La Península Ibérica sufrió tormentas tropicales en el siglo XVIII y duras sequías en el periodo musulmán

El registro oficial de las series meteorológicas en España comenzó alrededor de 1850, pero antes ya se habían anotado medidas puntuales en algunas zonas de la península ibérica. Las primeras las remitió en 1724 el médico portugués Isaac Sequeira al físico británico James Jurin, que intentaba formar una red europea de meteorólogos, según recogen documentos guardados en la Royal Society de Londres.

 

huracanHuracán Vince, que afectó a la península ibérica en octubre de 2005. / Wikipedia

 

“Esas observaciones, que cubren el periodo entre noviembre de 1724 y enero 1725, son las más antiguas que se conocen en la Península”, destaca a Sinc el investigador Fernando Domínguez de la Universidad de Extremadura, “pero lo más curioso no es eso, sino lo que cuentan”.
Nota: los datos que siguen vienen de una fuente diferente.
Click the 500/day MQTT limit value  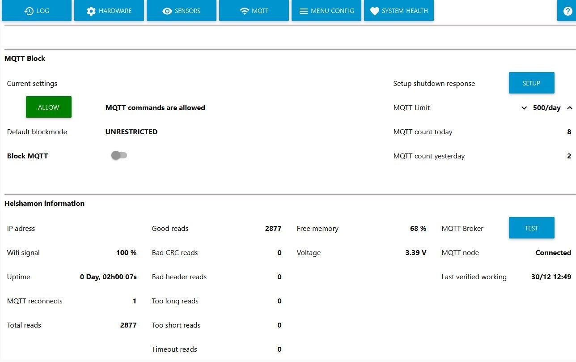(546, 108)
Las anotaciones del médico portugués registran una de las tormentas más fuertes de las que se tiene constancia en territorio peninsular. Pasó por Lisboa el 19 de noviembre de 1724 y afectó a todo el centro y norte de Portugal, causando daños en palacios, iglesias y edificios, además de hundir o inutilizar numerosas embarcaciones en la costa y el río Tajo.
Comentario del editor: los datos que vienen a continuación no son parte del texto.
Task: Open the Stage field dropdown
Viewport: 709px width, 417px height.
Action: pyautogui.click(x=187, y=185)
“Los efectos que causó esta ‘bomba meteorológica’ el día anterior –18 de noviembre– en Madeira, nos hace pensar que se trató de una tormenta tropical”, señala Domínguez. Tormentas de este tipo, que se asocian a huracanes en el Atlántico, solo se conocen otras dos en España: “Una del año 1842 y la más reciente de Vince en 2005, que también se desarrolló en el entorno de Madeira y llegó hasta nuestras costas”.

Los resultados de este estudio han aparecido en la revista Climatic Change, aunque los autores también han analizado la variabilidad climática en la península ibérica en fechas posteriores, durante el periodo entre 1750-1850. Junto a investigadores de otras universidades han revisado documentos de los siglos XVIII y XIX, como los periódicos, que en su cabecera solían mostrar medidas barométricas, de temperatura, viento y estado del tiempo diario.
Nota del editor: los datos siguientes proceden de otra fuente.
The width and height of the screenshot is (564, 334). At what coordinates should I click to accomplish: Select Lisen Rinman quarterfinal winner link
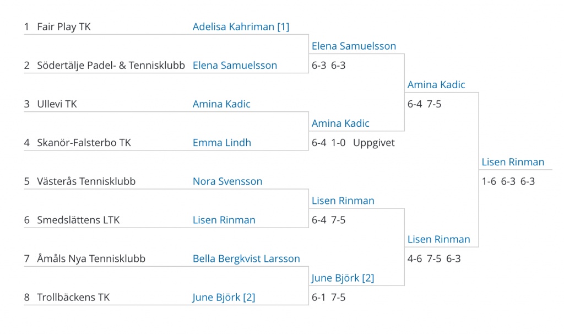[343, 201]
Se han digitalizado más de 100.000 observaciones de aquella época tomadas en 16 localidades –como Cádiz, Madrid, Badajoz, Palma de Mallorca, Valencia, Zaragoza, Bilbao, Palencia o La Coruña–. De esta forma se han detectado anomalías de alta precipitación, como la que ocurrió en la década de 1780, o el enfriamiento estival que se sintió en toda Europa un año después de la gran erupción del volcán de Tambora (Indonesia) en 1815.